(Records from a dataset)
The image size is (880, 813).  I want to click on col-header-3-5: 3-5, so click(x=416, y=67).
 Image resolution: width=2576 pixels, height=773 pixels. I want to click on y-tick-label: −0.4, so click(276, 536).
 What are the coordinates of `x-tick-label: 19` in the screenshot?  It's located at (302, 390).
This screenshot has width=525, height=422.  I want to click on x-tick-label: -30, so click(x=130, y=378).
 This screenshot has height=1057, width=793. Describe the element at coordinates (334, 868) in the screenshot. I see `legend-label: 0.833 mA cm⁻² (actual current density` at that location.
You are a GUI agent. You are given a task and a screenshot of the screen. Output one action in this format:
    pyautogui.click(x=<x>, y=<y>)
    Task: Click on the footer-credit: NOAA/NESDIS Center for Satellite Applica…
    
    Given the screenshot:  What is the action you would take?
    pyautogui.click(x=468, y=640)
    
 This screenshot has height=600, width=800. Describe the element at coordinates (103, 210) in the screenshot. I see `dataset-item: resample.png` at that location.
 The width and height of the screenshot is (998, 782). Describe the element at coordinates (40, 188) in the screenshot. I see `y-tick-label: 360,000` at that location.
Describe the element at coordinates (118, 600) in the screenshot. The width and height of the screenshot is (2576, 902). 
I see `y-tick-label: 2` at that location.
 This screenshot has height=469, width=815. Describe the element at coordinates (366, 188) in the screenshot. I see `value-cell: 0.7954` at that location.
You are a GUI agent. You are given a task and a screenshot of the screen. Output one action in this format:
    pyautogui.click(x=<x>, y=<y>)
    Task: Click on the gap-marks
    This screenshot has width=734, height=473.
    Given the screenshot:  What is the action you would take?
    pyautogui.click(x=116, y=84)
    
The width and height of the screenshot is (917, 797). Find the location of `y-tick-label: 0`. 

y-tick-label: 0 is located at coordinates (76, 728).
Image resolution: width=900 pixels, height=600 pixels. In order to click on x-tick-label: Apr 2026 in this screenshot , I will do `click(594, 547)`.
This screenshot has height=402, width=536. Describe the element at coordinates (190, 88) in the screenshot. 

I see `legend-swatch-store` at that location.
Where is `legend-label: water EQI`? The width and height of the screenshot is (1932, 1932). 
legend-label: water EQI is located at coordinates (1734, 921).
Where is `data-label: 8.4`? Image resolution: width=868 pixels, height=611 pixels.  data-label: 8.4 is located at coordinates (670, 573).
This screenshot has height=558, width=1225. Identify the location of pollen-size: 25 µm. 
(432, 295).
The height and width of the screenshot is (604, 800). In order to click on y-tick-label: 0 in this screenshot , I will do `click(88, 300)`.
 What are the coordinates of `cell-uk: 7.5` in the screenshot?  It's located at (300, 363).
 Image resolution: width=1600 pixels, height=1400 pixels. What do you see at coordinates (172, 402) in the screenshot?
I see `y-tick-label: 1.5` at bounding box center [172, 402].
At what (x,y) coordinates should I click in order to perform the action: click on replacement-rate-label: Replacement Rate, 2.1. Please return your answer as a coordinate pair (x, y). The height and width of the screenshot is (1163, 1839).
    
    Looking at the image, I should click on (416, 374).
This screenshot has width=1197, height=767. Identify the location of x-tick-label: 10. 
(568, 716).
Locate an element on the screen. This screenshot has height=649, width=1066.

→ **YOUR ASSIGNMENT**:
Put every line of the records above into a JSON list of strings, one string per line, and leave out blank lines.

→ **EXERCISE OUTPUT**:
[
  "The image size is (880, 813).  I want to click on col-header-3-5: 3-5, so click(x=416, y=67).",
  " Image resolution: width=2576 pixels, height=773 pixels. I want to click on y-tick-label: −0.4, so click(276, 536).",
  " What are the coordinates of `x-tick-label: 19` in the screenshot?  It's located at (302, 390).",
  "This screenshot has width=525, height=422.  I want to click on x-tick-label: -30, so click(x=130, y=378).",
  " This screenshot has height=1057, width=793. Describe the element at coordinates (334, 868) in the screenshot. I see `legend-label: 0.833 mA cm⁻² (actual current density` at that location.",
  "You are a GUI agent. You are given a task and a screenshot of the screen. Output one action in this format:",
  "    pyautogui.click(x=<x>, y=<y>)",
  "    Task: Click on the footer-credit: NOAA/NESDIS Center for Satellite Applica…",
  "    Given the screenshot:  What is the action you would take?",
  "    pyautogui.click(x=468, y=640)",
  " This screenshot has height=600, width=800. Describe the element at coordinates (103, 210) in the screenshot. I see `dataset-item: resample.png` at that location.",
  " The width and height of the screenshot is (998, 782). Describe the element at coordinates (40, 188) in the screenshot. I see `y-tick-label: 360,000` at that location.",
  "Describe the element at coordinates (118, 600) in the screenshot. The width and height of the screenshot is (2576, 902). ",
  "I see `y-tick-label: 2` at that location.",
  " This screenshot has height=469, width=815. Describe the element at coordinates (366, 188) in the screenshot. I see `value-cell: 0.7954` at that location.",
  "You are a GUI agent. You are given a task and a screenshot of the screen. Output one action in this format:",
  "    pyautogui.click(x=<x>, y=<y>)",
  "    Task: Click on the gap-marks",
  "    This screenshot has width=734, height=473.",
  "    Given the screenshot:  What is the action you would take?",
  "    pyautogui.click(x=116, y=84)",
  "The width and height of the screenshot is (917, 797). Find the location of `y-tick-label: 0`. ",
  "y-tick-label: 0 is located at coordinates (76, 728).",
  "Image resolution: width=900 pixels, height=600 pixels. In order to click on x-tick-label: Apr 2026 in this screenshot , I will do `click(594, 547)`.",
  "This screenshot has height=402, width=536. Describe the element at coordinates (190, 88) in the screenshot. ",
  "I see `legend-swatch-store` at that location.",
  "Where is `legend-label: water EQI`? The width and height of the screenshot is (1932, 1932). ",
  "legend-label: water EQI is located at coordinates (1734, 921).",
  "Where is `data-label: 8.4`? Image resolution: width=868 pixels, height=611 pixels.  data-label: 8.4 is located at coordinates (670, 573).",
  "This screenshot has height=558, width=1225. Identify the location of pollen-size: 25 µm. ",
  "(432, 295).",
  "The height and width of the screenshot is (604, 800). In order to click on y-tick-label: 0 in this screenshot , I will do `click(88, 300)`.",
  " What are the coordinates of `cell-uk: 7.5` in the screenshot?  It's located at (300, 363).",
  " Image resolution: width=1600 pixels, height=1400 pixels. What do you see at coordinates (172, 402) in the screenshot?",
  "I see `y-tick-label: 1.5` at bounding box center [172, 402].",
  "At what (x,y) coordinates should I click in order to perform the action: click on replacement-rate-label: Replacement Rate, 2.1. Please return your answer as a coordinate pair (x, y). The height and width of the screenshot is (1163, 1839).",
  "    Looking at the image, I should click on (416, 374).",
  "This screenshot has width=1197, height=767. Identify the location of x-tick-label: 10. ",
  "(568, 716).",
  "Locate an element on the screen. This screenshot has height=649, width=1066."
]